As many as 500 customers have wine in barrels at the Crushpad facility located at Sebastiani Winery in Sonoma that they have already paid for. The company, founded in San Francisco in 2004, has struggled since the 2008 economic crisis. But in June of this year—after CEO Peter Ekman warned investors the company would fail without additional financing—customers began reporting that Crushpad would not let them remove wine from the facility.
Crushpad officials were not available for comment but, in a recent e-mail, spokesman Steve Ryan wrote, “Because of the complexity of the creditors and the potentially competing rights between these parties, liquidation of Crushpad is a real possibility. If the company were to be liquidated, there is a risk that many clients will lose their wine.” Sherwood Partners of Mountain View, which will oversee the auction of Crushpad's assets, did not return repeated phone calls or e-mails.
“It’s not clear what they owe but it’s fairly significant,” said Philip Von Burg of CastleGate Capital Advisors, a Tiburon, Calif.-based investment firm that is considered a top bidder. “It’s in the couple of millions at least.” Along with its customers, Crushpad’s creditors include grapegrowers, barrel makers and label and packaging suppliers. Many customers also have already paid deposits on harvest 2012 as well as up-front costs for labels, bottling, etc., according to Ryan’s e-mail.
Bill Foley, a financial-industry executive and owner of more than a dozen wineries on the West Coast and in New Zealand, is both a creditor and backer of Crushpad. After moving from San Francisco to Napa in 2009, the company tapped Foley as a principal investor in a $3 million cash infusion in 2011. That same year Crushpad moved into extra space at the Foley-owned Sebastiani. Foley, through a spokesman, said only that he was disappointed that the Crushpad concept was unsuccessful.

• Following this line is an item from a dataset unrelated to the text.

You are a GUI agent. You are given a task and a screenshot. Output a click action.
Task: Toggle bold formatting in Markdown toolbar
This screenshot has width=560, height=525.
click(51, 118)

Sarah Francis of Napa used Crushpad as a custom-crush facility for her small self-named label. She said she was never informed that her wine was being moved from Napa to Sonoma. Additionally, Sebastiani workers that staffed the new location operated under a labor contract. “They wouldn’t let me touch a thing,” Francis said.
In June, fearing the worst, she tried to move her two barrels. “For weeks Steve Ryan wouldn’t answer my calls so I cornered him in his office and said, ‘It’s going to get ugly. You might as well kidnap my children as take my wine.’” Ryan could not be reached for comment.
With some help from a friend at Sebastiani, Francis moved her wine in June but said she will have to tap into her 401K for several thousand dollars to bottle the wine, buy labels and get everything re-approved by the federal Alcohol and Tobacco Tax and Trade Bureau (TTB). Those were all things she had previously paid Crushpad to do.
Reece Hornibrook of Traben-Trarbach, Germany, worked with Crushpad on a project to supply 10 cases of 2011 Mosel Riesling to nine clients in the United States and Australia. “They were expecting their wine to arrive in September 2012,” said Hornibrook, who now holds out little hope for the wine. “What started as an interesting concept for all involved, has now become an embarrassing [potential] case of online fraud, with a total sum of $2,695.”
Cindy Cosco, a former winemaker at Crushpad, had three barrels of Pinot Noir for her own label Passaggio scheduled to be bottled this week. “I just had a feeling that wasn’t going to take place,” she said. So back in June, concerned about the company’s stability, she decided to transfer her wine to another facility.
The company didn’t make it easy. Ultimately, Cosco said she was only given access to her wine after she signed an agreement releasing the company from responsibility for bottling and labeling the wine, which she had already paid for.
Crushpad was an ambitious project that offered a variety of services for wine lovers who had always dreamed of making their own wine. Clients ranged from hobbyists to small-scale professional winemakers. Despite the tough economy of 2008, Crushpad kept growing. In 2009, it announced a new Bordeaux Crushpad, working with Château Teyssier’s Jonathan Maltus. That division was recently acquired by the owners of Château Lynch Bages.
“When I started at Crushpad I was so excited to be a part of it,” said Cosco, who was hired as a lab manager in 2007. “There were so many different styles of wine being made.” By the time the company moved to Sonoma, the writing was on the wall. Promoted to winemaker for white wines, Cosco said that by early 2011, “We weren’t able to pay bills. I couldn’t order stuff.” She left in August 2011.
Von Burg said Crushpad customers have been calling his firm, hoping to gain access to their wines. “We can’t really execute anything we want to do at this point,” said Von Burg, who has 25 years of experience as a specialist in turning around businesses. From his research, Von Burg believes few, if any, other bidders will join the auction Tuesday.
“With a little tweaking of the business model, maybe we can restart it and get it back on the right foot,” Von Burg said. It remains to be seen how much more, if any, customers will have to pay to get their wine. “Hopefully we’ll resolve this issue. Not everybody is going to be happy. But the process will be better off with us involved.”